--- start Supplied records ---

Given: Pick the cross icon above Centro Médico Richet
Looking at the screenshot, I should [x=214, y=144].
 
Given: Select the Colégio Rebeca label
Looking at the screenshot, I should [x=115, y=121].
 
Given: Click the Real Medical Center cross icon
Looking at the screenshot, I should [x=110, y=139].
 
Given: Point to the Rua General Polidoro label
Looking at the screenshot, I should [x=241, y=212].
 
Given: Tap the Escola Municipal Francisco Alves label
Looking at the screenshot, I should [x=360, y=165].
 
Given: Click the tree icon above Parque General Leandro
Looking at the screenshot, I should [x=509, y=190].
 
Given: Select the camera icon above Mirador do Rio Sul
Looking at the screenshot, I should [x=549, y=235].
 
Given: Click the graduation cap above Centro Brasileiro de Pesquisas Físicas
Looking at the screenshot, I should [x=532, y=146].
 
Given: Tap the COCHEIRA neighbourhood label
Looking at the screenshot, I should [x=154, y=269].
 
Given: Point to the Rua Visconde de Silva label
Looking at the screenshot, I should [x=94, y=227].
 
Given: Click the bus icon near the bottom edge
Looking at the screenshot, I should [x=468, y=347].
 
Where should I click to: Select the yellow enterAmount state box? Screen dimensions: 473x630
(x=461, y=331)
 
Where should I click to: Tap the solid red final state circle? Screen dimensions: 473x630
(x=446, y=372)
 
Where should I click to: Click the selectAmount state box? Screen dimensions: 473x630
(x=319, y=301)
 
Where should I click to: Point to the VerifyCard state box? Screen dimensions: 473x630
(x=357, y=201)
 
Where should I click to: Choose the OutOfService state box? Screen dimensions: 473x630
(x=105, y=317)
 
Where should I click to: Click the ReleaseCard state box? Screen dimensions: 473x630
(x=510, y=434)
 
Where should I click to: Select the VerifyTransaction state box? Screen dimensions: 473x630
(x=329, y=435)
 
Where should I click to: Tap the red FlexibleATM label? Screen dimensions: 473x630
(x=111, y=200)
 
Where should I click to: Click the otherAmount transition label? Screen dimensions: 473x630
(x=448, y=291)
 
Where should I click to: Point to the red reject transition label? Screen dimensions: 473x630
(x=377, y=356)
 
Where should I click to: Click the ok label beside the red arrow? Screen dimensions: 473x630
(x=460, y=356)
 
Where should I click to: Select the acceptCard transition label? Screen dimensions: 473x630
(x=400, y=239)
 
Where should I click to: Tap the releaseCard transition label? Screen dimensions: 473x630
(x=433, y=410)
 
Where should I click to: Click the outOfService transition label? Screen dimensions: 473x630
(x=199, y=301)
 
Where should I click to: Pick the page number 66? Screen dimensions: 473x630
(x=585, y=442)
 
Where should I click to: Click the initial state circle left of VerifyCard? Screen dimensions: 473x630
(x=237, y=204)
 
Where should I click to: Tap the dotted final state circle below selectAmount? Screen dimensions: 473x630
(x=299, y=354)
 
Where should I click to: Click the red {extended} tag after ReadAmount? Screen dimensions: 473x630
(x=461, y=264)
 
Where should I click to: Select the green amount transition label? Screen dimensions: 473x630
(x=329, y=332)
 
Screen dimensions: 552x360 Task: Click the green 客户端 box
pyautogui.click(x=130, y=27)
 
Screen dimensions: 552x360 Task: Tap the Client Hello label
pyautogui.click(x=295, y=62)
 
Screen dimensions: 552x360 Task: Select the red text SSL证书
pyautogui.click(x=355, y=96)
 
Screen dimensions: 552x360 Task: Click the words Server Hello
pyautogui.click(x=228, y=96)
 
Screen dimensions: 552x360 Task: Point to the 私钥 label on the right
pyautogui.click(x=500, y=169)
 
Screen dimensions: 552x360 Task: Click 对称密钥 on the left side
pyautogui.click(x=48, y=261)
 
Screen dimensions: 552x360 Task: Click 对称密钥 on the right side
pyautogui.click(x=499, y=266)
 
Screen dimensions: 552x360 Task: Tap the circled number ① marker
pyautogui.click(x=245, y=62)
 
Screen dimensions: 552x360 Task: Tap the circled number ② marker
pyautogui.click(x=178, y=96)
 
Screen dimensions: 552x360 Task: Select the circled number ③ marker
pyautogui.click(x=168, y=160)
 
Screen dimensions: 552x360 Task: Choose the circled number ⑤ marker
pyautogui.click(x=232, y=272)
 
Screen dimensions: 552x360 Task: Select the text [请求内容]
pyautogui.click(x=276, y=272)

--- end Supplied records ---

What you should do — Reproduce the items verbatim, starting at the line that contains "Where should I click to: Click the otherAmount" and ending at the line that contains "(x=460, y=356)", with both of those lines included.

Completed task —
Where should I click to: Click the otherAmount transition label? Screen dimensions: 473x630
(x=448, y=291)
 
Where should I click to: Point to the red reject transition label? Screen dimensions: 473x630
(x=377, y=356)
 
Where should I click to: Click the ok label beside the red arrow? Screen dimensions: 473x630
(x=460, y=356)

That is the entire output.